:: Extract ::
++++
Skip to main content Skip to navigation

IAS International Visiting Fellows 2019

IAS International Visiting Fellow Schedule July 2019

We were joined at the Centre for Television Histories by Canadian media scholars Dr. Jennifer Vanderburgh (Saint Mary's University) and Professor Andrew Burke (Winnipeg University) for the first two weeks of July. Jen and Andrew shared their work on media history with us and helped forge some future research plans around the engagement of wider communities with the television archive.

Week 1:

Tuesday 2ndJuly: Public Lecture (at Theatre Absolute’s Shopfront Theatre): Jennifer Vanderburgh – ‘What VHS Remembers: Activating Obsolescence for the Future of TV Heritage’ 4.30-6.30 (5pm start for the lecture)

Are your old videocassettes piles of junk, or precious artefacts? Dr. Jennifer VanderBurgh explained why home recordings of television from the video era should be preserved and taken seriously. Contemporary video accumulation projects happening in Canada, the US, and the UK, show us how people who recorded TV at home were inadvertent archivists and why preserving their collections in 2019 is essential for the future of television memory.

Thursday 4thJuly: Film and Television Studies Research Seminar (Millburn House): Jennifer Vanderburgh – ‘Thinking Television Through the City: The City (Not the Nation) as a Framework for Television Studies’ 5pm – Millburn House A0.28

We know that television is experienced and produced unevenly in nations, so why does "the nation" continue to persist as a default framework for discussing and doing research on television? In this talk, Dr. Jennifer VanderBurgh suggested that thinking television through cities can help us better understand how television's representations and engagements negotiate local, national, transnational registers. Using case studies of TV shows and TV encounters dating back to the 1930s in Toronto, Canada, Dr. VanderBurgh argued that much can be gained from "thinking television through the city."

Friday 5thJuly:Centre for Television Histories Workshop (G50, Millburn House): Community Engagement and the Television Archive. This Workshop brought together scholars, archivists and other interested parties from around the UK to discuss the possibilities of archive crowdsourcing, the citizen archivist, and models of community engagement (including the involvement of marginalised and disenfranchised communities in curation, archives, and historical research). We programmed a series of short (10 minute presentations throughout the day, as well as workshop time).

Week 2:

Monday 8thJuly: Bid Writing Discussion Group: A group of scholars met to work together on an AHRC Network Bid. This bid responds in part to aspects of the recent call for funding for UK-US Collaborations in in Digital Scholarship in Cultural Institutions ( The purpose of this is to put an international network together to look at media histories in this context, getting archives/museums and academics together to think about how we might engage communities in the work of curating, researching and archiving televisual histories.

Tuesday 9thJuly:Public Lecture (at Theatre Absolute’s Shopfront Theatre): Andrew Burke – ‘From Public Service Announcements to Sign-Off Sequences: Television, Archives, Memory, and Nostalgia’ 4.30-6.30 (5pm start for the lecture)
++++
Records from a data collection
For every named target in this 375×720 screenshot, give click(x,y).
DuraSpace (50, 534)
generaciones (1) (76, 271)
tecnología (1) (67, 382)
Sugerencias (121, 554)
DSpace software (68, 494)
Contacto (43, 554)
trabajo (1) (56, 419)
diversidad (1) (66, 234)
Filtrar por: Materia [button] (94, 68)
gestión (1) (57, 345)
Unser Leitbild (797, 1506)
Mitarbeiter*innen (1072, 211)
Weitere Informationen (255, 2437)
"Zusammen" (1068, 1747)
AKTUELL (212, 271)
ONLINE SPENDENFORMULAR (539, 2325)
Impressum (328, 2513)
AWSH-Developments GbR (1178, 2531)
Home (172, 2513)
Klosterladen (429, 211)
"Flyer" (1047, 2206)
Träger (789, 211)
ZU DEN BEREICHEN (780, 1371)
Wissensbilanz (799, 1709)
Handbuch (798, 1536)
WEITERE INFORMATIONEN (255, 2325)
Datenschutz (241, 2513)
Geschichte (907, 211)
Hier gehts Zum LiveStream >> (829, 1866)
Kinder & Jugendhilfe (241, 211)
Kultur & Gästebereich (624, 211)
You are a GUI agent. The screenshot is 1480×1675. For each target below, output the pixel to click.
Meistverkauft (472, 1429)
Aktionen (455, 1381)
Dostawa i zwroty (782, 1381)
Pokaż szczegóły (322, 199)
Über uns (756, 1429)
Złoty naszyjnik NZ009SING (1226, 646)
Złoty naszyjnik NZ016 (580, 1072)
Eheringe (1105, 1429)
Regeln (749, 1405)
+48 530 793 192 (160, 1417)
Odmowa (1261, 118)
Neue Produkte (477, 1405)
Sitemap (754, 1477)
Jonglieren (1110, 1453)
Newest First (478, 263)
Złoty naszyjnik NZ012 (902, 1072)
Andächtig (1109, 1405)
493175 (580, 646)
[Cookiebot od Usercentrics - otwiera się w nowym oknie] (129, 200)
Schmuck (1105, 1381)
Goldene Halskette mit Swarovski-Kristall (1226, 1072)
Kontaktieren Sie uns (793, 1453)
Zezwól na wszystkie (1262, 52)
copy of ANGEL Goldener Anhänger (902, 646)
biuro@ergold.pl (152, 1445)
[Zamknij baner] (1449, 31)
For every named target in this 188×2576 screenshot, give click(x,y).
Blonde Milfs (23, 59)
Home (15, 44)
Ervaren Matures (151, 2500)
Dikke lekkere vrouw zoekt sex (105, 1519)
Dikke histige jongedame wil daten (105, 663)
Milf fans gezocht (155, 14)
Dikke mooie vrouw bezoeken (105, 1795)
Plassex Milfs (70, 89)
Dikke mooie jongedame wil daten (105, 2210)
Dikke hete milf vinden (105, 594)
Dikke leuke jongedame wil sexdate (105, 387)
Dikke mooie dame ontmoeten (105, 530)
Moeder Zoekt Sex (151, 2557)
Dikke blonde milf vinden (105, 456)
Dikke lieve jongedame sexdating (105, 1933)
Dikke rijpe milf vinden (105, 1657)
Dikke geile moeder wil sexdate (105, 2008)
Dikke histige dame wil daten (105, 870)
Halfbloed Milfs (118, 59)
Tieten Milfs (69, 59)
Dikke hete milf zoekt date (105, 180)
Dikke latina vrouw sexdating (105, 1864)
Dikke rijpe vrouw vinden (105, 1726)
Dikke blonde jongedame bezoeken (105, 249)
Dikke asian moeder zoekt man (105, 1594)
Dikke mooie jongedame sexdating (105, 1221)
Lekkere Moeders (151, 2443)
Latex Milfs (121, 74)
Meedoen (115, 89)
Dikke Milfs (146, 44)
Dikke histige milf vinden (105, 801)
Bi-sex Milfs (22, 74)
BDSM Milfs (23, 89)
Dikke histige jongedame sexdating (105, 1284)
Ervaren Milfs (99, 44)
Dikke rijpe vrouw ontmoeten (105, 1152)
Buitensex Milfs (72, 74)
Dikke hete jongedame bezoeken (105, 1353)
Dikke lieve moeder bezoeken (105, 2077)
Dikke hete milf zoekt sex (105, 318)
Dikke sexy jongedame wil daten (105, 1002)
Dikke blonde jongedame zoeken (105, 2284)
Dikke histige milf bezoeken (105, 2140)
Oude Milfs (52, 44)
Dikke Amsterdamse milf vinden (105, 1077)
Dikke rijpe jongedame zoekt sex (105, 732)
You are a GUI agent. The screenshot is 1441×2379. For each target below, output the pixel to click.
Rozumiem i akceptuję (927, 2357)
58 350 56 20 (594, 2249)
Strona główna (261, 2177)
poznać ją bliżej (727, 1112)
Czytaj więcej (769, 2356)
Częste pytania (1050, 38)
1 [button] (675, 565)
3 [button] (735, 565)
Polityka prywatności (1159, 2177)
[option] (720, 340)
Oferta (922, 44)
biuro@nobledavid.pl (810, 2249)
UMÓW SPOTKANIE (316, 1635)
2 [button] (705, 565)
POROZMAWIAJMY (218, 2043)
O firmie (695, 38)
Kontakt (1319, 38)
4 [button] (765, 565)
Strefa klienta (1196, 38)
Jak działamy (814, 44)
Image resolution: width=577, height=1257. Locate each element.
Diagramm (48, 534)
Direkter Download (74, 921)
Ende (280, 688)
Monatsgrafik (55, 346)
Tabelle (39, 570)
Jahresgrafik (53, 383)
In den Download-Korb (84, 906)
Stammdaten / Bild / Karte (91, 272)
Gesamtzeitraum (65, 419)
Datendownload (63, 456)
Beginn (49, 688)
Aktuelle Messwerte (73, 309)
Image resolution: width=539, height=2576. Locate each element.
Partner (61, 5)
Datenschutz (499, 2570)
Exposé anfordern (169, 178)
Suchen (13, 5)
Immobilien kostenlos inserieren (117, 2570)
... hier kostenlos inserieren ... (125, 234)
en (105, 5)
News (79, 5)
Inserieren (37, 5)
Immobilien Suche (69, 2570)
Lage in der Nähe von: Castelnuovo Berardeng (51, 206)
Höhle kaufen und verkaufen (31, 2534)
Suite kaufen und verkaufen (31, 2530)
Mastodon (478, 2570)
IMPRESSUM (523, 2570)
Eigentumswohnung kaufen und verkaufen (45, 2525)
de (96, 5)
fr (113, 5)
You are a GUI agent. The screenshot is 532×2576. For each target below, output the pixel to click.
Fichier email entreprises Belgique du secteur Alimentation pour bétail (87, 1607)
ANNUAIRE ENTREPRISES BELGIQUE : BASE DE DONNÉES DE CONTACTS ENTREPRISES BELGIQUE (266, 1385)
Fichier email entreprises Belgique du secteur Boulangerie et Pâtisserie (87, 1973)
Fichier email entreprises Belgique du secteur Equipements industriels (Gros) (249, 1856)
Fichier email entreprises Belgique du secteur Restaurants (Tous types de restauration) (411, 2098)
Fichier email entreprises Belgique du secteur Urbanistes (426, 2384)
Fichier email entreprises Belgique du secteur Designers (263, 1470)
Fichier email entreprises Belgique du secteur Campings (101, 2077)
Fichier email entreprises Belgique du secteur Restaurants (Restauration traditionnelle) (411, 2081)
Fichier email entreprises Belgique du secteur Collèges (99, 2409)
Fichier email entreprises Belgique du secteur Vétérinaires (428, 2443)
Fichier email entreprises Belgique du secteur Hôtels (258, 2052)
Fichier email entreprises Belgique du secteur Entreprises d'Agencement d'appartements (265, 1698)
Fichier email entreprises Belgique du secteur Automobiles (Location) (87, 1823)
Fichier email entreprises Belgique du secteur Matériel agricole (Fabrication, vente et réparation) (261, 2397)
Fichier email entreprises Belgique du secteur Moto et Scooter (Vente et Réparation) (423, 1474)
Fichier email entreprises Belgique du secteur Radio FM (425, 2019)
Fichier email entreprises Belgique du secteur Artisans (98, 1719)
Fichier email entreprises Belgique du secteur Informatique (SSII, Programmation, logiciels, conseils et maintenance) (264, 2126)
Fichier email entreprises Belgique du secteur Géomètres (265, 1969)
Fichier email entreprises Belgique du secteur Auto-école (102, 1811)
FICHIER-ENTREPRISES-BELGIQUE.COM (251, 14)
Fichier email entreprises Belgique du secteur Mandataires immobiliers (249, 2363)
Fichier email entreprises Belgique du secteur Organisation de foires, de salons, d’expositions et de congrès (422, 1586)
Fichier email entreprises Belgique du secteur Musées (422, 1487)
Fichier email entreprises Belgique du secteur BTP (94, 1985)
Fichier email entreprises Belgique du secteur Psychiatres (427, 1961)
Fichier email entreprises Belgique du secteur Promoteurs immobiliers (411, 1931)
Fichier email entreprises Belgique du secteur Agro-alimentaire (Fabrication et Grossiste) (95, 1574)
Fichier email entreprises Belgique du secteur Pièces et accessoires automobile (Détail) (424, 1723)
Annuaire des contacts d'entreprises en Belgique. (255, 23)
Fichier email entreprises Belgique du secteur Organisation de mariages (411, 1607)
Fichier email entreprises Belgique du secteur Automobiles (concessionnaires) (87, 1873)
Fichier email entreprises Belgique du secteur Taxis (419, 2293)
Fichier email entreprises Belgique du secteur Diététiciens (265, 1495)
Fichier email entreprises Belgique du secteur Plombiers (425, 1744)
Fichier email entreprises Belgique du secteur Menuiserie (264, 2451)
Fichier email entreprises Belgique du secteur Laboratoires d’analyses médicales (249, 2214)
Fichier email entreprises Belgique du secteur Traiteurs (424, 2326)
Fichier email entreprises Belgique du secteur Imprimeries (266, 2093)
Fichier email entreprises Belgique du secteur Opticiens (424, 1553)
++++
:: Work task 1 ::
According to the IAS fellows schedule, in which room at Millburn House was the Film and Television Studies Research Seminar held on Thursday 4th July?
:: Work task 2 ::
From the IAS fellows schedule, repeat the part that opens with the words containing "Monday 8thJuly: Bid" and closes with "archiving televisual histories.".

:: Written solution 1 ::
Room A0.28

:: Written solution 2 ::
Monday 8thJuly: Bid Writing Discussion Group: A group of scholars met to work together on an AHRC Network Bid. This bid responds in part to aspects of the recent call for funding for UK-US Collaborations in in Digital Scholarship in Cultural Institutions ( The purpose of this is to put an international network together to look at media histories in this context, getting archives/museums and academics together to think about how we might engage communities in the work of curating, researching and archiving televisual histories.